Ваше задание: Замените «Pools» на «Volumes» в записях: начните со строки, где есть «Given: Close the», и закончите строкой, где есть «should pyautogui.click(x=442, y=306).». Приведите эти строки заново, больше ничего в них не меняя.

Записи о целевых координатах:
___

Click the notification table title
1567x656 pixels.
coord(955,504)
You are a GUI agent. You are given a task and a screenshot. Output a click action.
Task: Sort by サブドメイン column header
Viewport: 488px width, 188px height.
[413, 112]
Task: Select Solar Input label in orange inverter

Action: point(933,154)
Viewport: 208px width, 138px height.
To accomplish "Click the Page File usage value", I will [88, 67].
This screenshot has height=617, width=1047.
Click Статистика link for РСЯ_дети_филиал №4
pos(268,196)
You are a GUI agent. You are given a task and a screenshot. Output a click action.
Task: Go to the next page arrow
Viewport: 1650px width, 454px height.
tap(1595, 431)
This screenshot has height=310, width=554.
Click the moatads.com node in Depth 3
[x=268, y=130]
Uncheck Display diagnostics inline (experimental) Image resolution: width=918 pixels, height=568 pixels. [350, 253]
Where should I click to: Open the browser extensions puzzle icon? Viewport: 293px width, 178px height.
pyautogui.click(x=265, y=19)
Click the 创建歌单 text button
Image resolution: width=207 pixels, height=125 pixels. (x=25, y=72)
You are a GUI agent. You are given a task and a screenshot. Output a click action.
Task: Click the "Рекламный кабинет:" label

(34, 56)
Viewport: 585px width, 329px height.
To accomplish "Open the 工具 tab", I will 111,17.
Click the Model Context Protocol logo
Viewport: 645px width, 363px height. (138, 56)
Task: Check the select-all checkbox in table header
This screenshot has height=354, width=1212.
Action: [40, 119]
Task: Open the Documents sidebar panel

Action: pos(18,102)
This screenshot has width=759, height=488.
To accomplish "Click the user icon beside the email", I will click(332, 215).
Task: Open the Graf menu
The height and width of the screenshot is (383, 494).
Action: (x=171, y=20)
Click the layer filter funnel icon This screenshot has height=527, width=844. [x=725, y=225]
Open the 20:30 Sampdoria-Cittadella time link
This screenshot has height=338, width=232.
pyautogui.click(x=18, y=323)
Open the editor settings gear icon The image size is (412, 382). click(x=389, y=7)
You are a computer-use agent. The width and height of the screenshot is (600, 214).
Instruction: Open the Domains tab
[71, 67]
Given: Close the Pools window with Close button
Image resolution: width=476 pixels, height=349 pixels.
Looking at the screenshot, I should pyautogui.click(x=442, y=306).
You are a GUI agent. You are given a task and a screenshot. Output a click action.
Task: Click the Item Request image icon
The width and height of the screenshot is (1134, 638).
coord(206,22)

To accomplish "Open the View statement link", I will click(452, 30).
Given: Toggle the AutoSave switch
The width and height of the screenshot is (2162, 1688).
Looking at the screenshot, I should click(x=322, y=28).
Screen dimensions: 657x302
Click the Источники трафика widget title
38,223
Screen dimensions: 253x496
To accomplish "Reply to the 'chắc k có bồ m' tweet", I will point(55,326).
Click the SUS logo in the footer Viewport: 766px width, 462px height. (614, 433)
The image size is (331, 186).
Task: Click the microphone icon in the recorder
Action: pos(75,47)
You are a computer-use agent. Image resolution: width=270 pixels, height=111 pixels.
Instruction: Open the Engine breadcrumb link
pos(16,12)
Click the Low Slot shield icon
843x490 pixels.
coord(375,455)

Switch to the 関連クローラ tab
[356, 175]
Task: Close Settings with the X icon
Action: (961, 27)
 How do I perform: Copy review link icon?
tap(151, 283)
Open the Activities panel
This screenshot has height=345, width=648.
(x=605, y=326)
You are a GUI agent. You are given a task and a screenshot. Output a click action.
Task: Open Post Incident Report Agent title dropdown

___

Ответ к упражнению:
Given: Close the Volumes window with Close button
Image resolution: width=476 pixels, height=349 pixels.
Looking at the screenshot, I should pyautogui.click(x=442, y=306).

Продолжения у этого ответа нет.